> [Input data]
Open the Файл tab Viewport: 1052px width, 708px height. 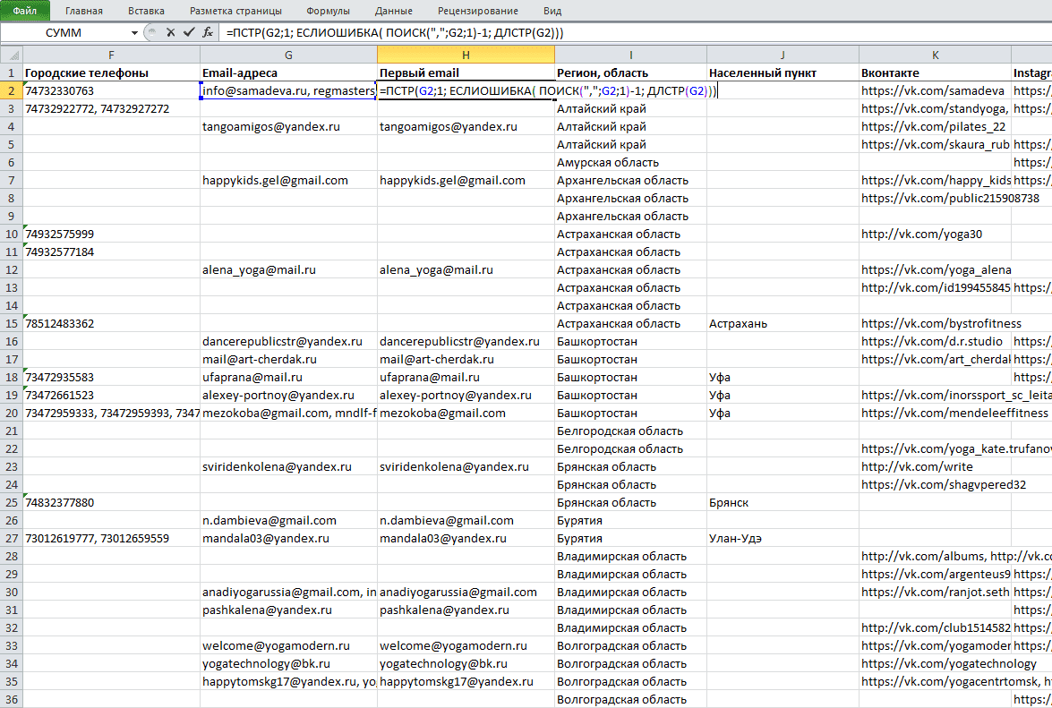click(25, 11)
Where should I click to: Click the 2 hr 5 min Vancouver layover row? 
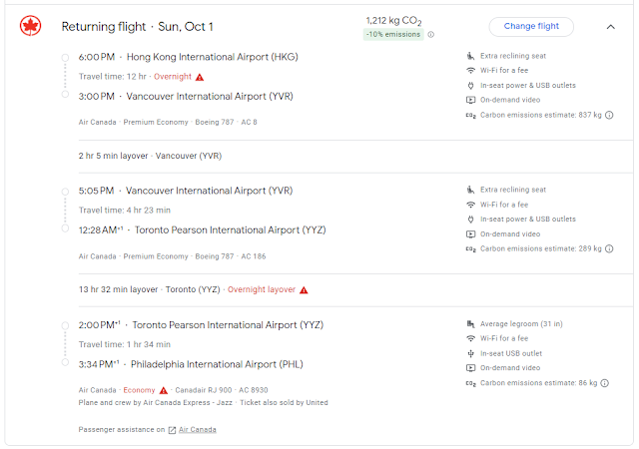pos(138,156)
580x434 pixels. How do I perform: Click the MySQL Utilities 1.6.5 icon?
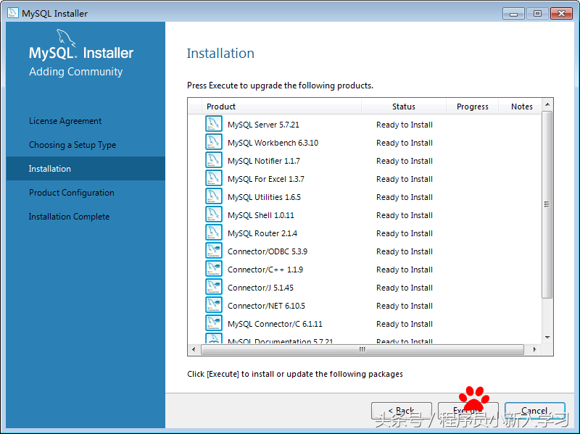pos(213,196)
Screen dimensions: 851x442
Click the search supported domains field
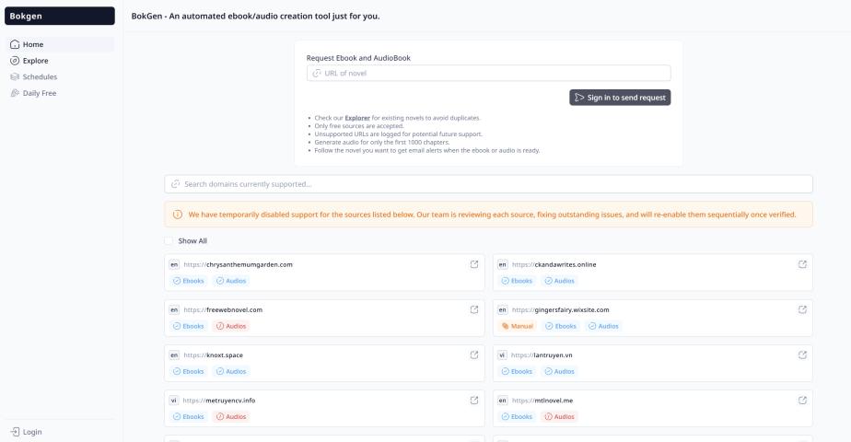(x=488, y=184)
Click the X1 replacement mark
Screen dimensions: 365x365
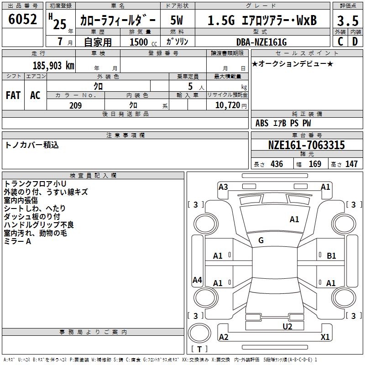[x=325, y=337]
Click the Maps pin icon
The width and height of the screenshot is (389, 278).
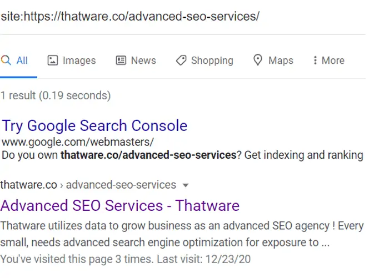coord(258,60)
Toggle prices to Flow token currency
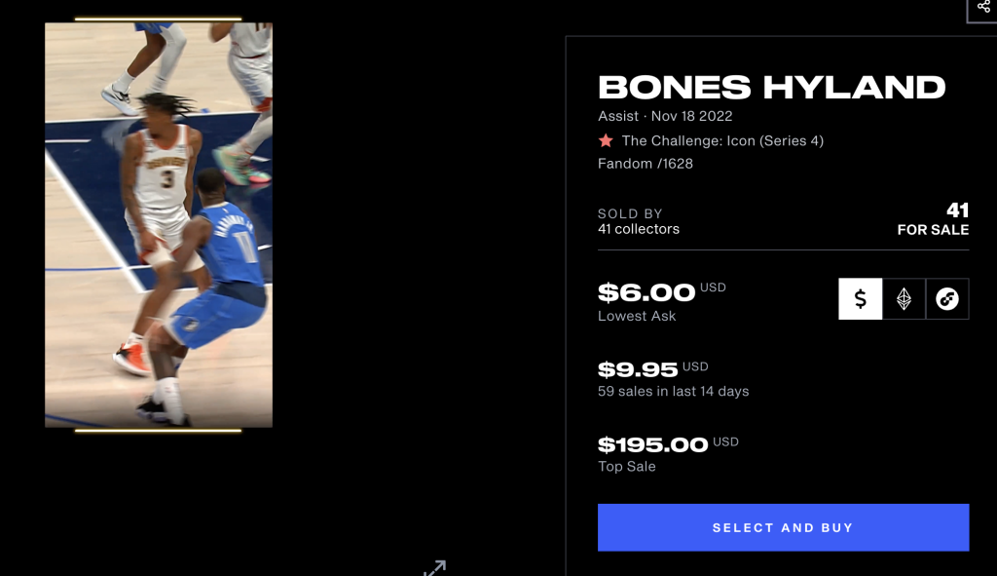The image size is (997, 576). 946,299
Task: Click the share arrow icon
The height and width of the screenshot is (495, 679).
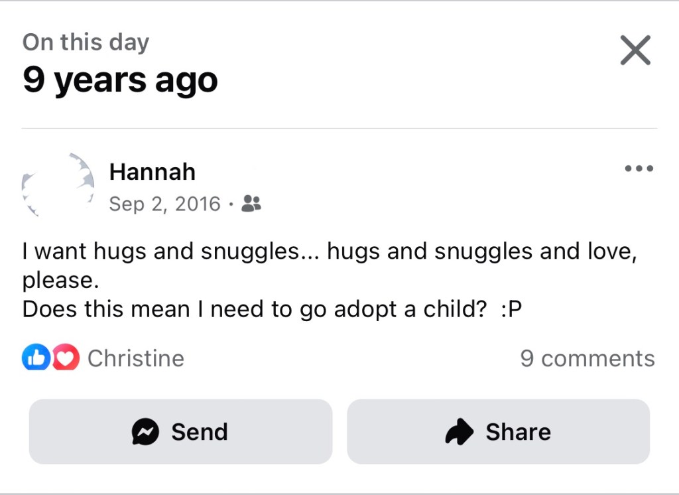Action: [460, 432]
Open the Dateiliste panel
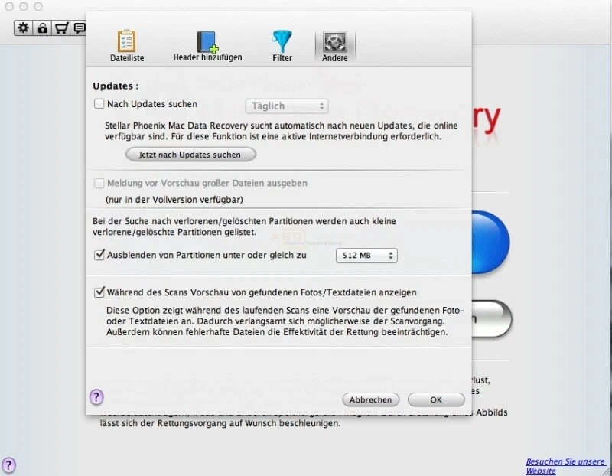The image size is (612, 476). point(125,44)
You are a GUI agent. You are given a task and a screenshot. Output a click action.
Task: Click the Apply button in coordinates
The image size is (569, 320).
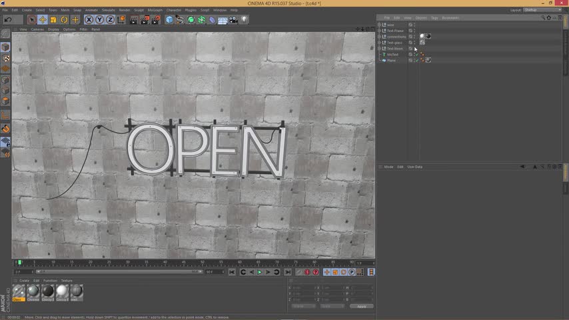(361, 306)
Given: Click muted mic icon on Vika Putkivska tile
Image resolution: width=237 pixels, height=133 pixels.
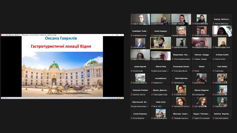Looking at the screenshot, I should [x=172, y=83].
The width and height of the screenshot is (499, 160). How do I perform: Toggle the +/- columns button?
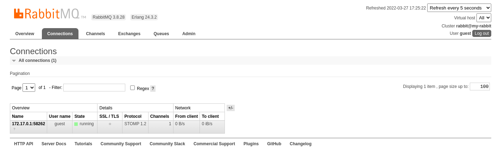[230, 108]
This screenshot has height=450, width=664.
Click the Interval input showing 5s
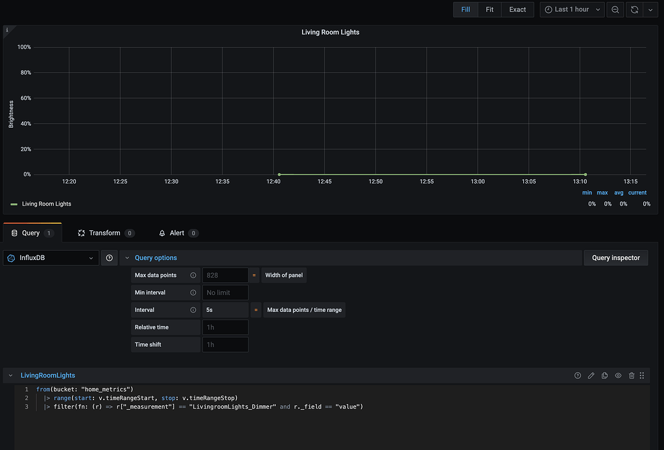click(x=225, y=309)
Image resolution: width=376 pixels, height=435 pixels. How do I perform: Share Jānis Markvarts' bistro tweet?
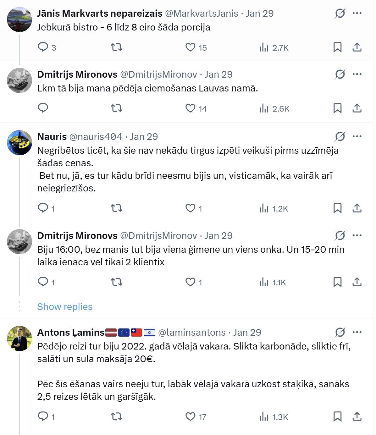pyautogui.click(x=357, y=47)
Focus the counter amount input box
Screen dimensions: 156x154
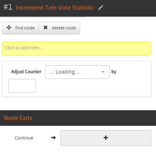(22, 86)
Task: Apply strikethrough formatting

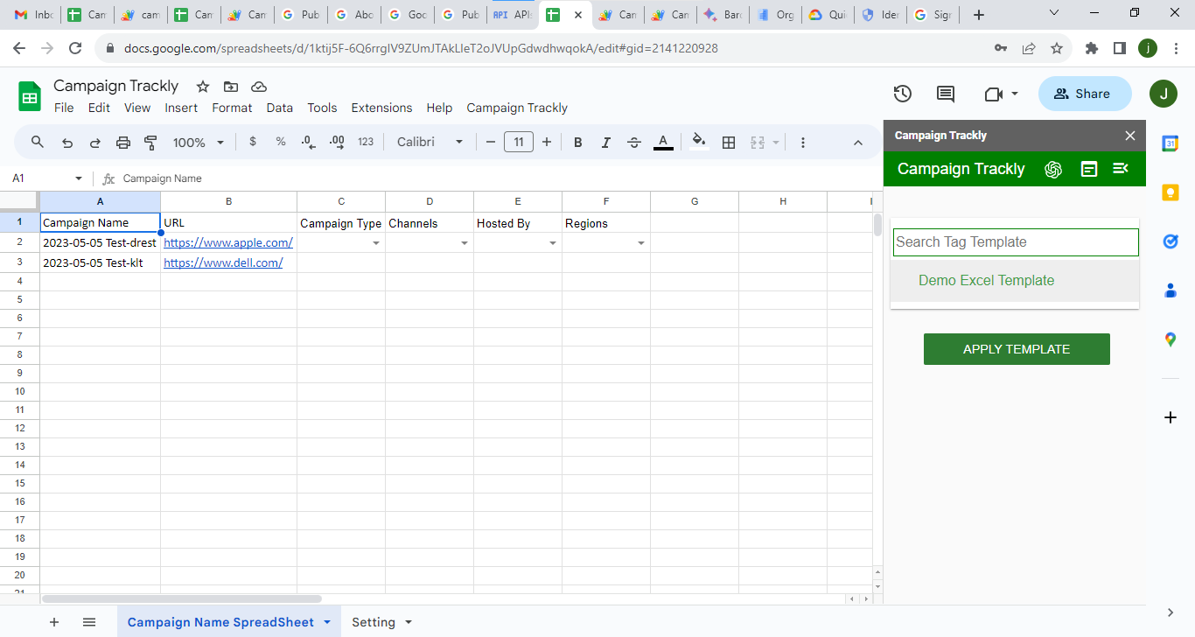Action: click(x=633, y=141)
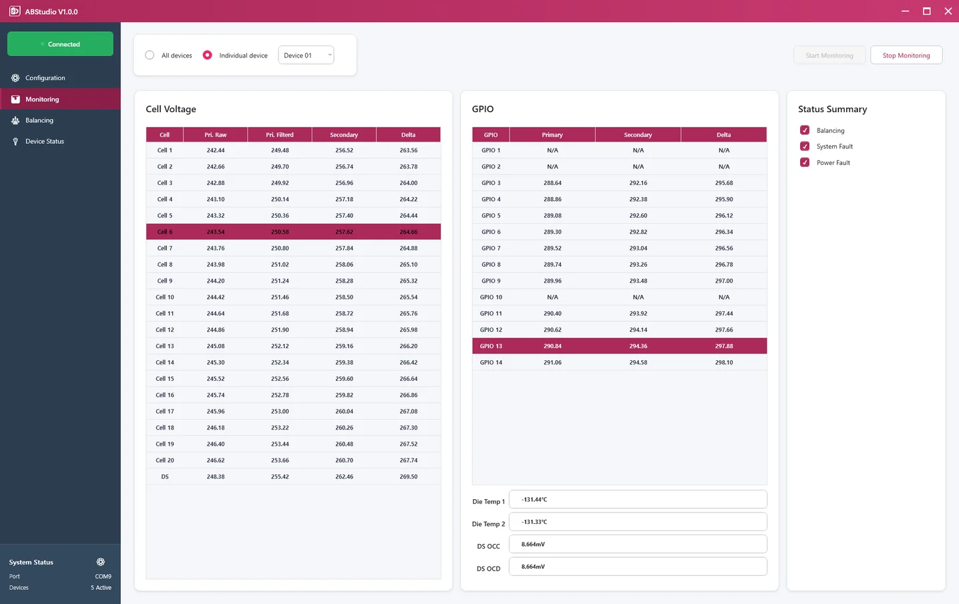Click the Die Temp 1 value field
This screenshot has height=604, width=959.
point(637,500)
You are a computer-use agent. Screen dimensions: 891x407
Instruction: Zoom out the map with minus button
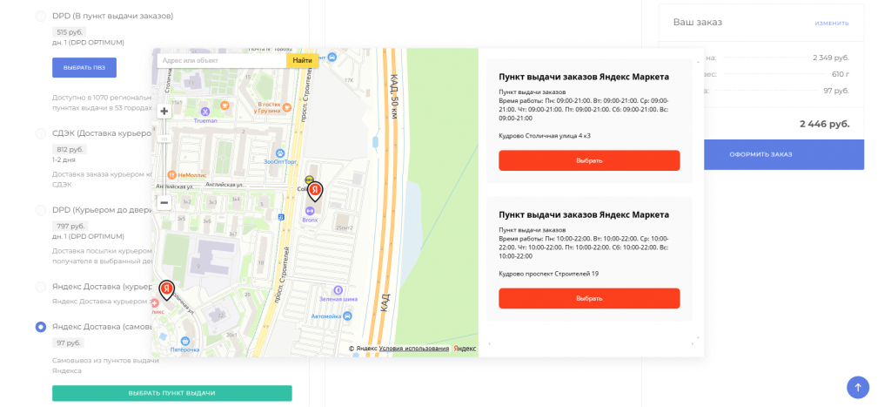click(x=164, y=202)
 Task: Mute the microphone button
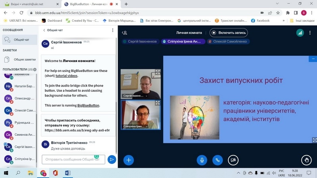[202, 160]
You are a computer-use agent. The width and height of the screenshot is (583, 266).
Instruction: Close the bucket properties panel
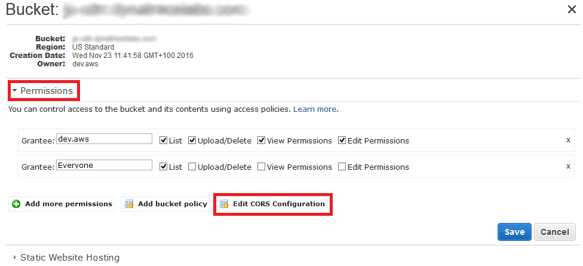point(572,10)
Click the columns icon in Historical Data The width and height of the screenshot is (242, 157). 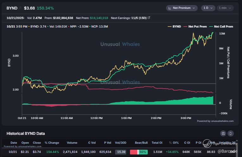tap(223, 134)
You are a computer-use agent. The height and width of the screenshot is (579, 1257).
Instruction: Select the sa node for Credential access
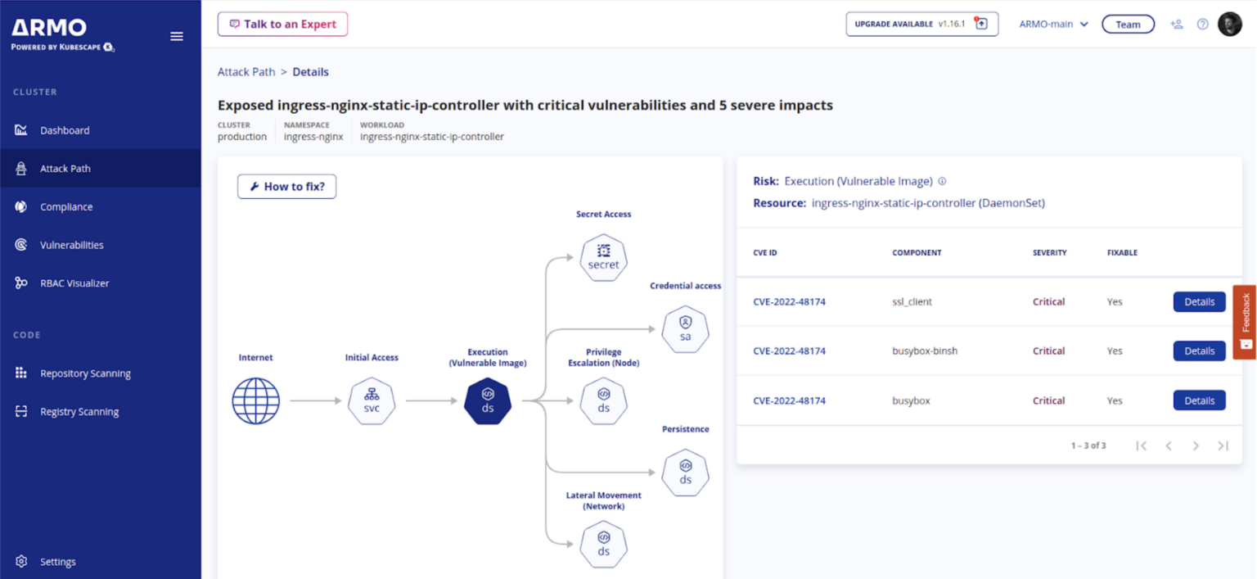685,329
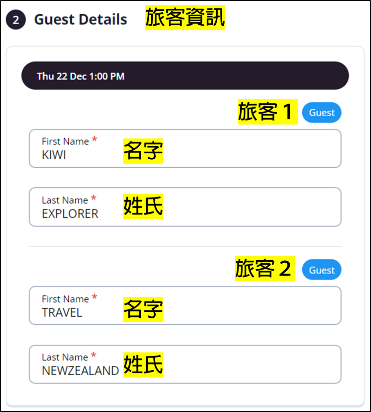Screen dimensions: 371x412
Task: Click the 姓氏 label next to NEWZEALAND
Action: pyautogui.click(x=143, y=365)
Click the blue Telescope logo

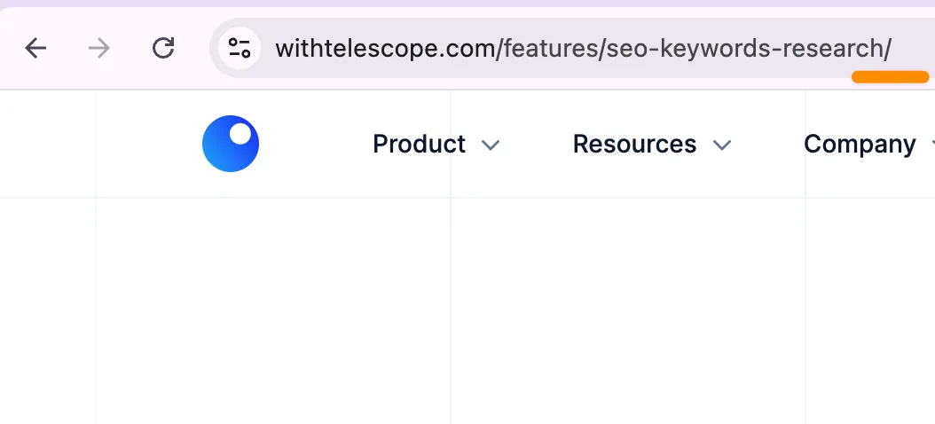(225, 151)
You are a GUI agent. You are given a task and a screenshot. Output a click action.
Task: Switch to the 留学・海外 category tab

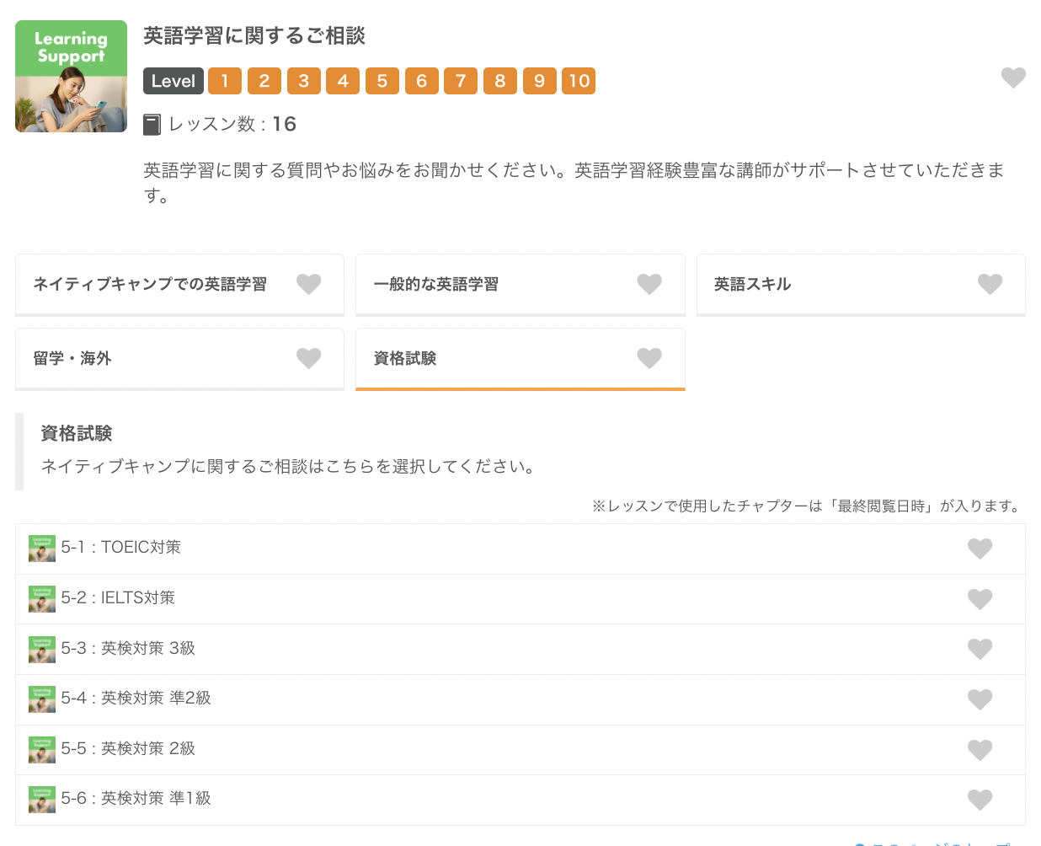(72, 359)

> [Task requirements]
Filter the data above by the word "computer" and copy every line that matches.

> [Solution to this problem]
You are a computer-use agent. Screen dimensions: 891x407
You are a computer-use agent. The width and height of the screenshot is (583, 266).
You are a computer-use agent. The height and width of the screenshot is (579, 1257).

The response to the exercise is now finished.